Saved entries
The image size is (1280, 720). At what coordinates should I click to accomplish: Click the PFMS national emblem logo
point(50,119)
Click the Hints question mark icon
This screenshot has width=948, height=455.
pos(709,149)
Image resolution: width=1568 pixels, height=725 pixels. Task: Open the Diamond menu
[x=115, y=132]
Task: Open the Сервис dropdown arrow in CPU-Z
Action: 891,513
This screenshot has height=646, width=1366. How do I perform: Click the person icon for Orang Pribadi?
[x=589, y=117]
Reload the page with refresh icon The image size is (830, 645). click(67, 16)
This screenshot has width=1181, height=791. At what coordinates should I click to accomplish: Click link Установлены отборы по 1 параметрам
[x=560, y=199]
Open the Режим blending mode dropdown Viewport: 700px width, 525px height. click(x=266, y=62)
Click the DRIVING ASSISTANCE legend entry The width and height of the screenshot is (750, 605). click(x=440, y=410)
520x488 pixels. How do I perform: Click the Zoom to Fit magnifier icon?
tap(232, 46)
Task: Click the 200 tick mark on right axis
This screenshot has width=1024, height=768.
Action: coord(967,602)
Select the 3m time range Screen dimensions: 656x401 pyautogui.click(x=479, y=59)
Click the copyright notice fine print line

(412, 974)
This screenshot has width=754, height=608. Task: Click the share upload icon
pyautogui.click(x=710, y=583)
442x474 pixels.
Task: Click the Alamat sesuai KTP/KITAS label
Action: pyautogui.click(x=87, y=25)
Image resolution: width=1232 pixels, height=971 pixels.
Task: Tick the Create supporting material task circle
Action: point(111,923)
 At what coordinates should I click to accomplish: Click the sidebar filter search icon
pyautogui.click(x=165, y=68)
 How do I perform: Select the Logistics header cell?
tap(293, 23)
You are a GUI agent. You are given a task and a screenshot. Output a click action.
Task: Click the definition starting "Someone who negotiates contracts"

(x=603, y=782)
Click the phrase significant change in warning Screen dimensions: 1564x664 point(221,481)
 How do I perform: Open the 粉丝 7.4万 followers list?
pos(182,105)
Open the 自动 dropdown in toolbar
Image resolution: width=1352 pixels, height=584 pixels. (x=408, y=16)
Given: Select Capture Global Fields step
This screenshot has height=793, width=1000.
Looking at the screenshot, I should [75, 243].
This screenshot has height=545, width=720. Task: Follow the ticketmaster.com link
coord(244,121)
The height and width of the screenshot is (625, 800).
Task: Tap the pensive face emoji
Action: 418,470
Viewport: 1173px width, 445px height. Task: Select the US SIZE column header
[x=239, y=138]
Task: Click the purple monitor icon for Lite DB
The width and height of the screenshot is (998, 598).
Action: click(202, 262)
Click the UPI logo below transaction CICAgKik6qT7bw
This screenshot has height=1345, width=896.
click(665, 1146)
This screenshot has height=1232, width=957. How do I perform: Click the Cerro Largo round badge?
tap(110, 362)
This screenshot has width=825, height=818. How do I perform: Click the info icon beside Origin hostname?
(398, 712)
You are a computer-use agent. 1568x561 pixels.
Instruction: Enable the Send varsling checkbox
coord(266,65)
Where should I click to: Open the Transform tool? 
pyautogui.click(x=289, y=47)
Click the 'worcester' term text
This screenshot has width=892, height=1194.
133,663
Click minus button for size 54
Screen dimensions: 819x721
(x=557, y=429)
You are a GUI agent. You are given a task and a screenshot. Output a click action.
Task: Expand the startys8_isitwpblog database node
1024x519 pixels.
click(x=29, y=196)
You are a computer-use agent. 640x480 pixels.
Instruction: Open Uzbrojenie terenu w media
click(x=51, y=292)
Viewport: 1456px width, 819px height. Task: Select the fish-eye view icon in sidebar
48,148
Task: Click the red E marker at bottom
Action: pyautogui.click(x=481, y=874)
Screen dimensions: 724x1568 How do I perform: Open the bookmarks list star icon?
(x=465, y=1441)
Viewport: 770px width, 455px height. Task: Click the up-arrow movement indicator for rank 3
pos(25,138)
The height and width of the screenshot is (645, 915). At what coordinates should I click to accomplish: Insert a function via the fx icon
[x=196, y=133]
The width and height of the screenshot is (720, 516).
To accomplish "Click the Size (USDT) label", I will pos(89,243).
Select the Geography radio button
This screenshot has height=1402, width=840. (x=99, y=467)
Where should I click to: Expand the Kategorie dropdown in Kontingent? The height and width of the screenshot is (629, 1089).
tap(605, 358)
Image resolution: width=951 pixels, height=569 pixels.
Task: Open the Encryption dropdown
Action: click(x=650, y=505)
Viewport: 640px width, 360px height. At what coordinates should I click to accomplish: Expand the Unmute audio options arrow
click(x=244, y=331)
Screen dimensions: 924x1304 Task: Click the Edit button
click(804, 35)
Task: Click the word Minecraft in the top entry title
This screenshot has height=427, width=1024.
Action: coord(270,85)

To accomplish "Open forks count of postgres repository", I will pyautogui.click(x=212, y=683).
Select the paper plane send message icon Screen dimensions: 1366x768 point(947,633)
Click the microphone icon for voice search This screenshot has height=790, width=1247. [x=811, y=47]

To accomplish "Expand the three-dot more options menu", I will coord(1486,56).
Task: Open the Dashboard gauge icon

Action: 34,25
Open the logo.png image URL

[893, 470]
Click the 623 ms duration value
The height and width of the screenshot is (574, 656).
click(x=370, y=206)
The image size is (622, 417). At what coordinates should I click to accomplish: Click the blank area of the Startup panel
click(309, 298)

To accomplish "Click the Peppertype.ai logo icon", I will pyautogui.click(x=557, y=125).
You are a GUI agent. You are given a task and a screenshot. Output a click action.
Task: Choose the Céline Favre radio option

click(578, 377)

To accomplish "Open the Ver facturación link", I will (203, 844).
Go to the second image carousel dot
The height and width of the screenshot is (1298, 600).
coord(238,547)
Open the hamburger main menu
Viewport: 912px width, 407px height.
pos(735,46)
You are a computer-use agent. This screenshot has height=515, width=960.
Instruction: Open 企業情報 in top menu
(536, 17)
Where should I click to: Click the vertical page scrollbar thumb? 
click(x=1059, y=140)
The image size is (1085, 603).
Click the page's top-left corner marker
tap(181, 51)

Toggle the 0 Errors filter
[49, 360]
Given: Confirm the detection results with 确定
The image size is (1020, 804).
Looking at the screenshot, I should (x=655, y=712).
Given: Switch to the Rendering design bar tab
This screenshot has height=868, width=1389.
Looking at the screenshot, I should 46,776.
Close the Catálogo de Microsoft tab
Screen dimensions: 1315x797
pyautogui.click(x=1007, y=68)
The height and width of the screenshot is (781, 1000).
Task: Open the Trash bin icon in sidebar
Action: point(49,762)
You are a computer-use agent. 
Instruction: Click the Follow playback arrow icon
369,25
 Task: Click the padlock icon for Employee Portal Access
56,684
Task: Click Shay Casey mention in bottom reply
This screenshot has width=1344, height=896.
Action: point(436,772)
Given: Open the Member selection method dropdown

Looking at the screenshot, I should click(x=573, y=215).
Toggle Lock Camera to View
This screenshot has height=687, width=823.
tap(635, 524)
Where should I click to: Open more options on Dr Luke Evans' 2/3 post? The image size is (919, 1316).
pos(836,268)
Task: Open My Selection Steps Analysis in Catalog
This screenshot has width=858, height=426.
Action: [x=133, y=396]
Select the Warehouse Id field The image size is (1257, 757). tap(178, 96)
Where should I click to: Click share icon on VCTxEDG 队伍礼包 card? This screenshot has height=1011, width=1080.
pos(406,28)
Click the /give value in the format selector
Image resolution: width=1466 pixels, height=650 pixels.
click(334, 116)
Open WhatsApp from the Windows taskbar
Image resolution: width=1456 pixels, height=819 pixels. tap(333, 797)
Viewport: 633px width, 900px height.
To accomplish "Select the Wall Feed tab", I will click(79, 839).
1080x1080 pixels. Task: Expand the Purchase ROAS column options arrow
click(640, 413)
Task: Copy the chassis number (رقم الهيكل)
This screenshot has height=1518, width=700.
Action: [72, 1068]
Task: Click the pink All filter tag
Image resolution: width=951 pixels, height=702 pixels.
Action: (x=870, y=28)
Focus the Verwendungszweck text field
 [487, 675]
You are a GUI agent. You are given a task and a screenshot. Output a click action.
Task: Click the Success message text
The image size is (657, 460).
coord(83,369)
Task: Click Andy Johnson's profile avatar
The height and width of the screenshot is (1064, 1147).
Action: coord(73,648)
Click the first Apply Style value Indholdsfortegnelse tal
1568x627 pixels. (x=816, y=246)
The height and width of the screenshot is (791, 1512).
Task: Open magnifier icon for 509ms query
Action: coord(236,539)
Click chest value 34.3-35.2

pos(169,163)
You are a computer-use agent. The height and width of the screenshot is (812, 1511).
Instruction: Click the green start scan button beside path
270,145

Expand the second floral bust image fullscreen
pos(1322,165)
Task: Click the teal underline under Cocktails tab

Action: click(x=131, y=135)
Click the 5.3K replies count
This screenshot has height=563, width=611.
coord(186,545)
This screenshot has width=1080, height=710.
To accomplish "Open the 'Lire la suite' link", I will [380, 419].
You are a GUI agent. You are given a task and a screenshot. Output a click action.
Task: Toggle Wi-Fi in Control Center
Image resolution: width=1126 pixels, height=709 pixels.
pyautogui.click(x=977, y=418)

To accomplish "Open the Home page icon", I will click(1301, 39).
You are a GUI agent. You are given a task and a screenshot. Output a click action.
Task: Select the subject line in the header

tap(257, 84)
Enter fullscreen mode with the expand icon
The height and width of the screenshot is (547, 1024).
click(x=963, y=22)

_TASK DETAILS:_
In the lines above, spot each one that contains the word "count" and copy it.

_YOUR SOLUTION:_
To accomplish "Open forks count of postgres repository", I will pyautogui.click(x=212, y=683).
Click the 5.3K replies count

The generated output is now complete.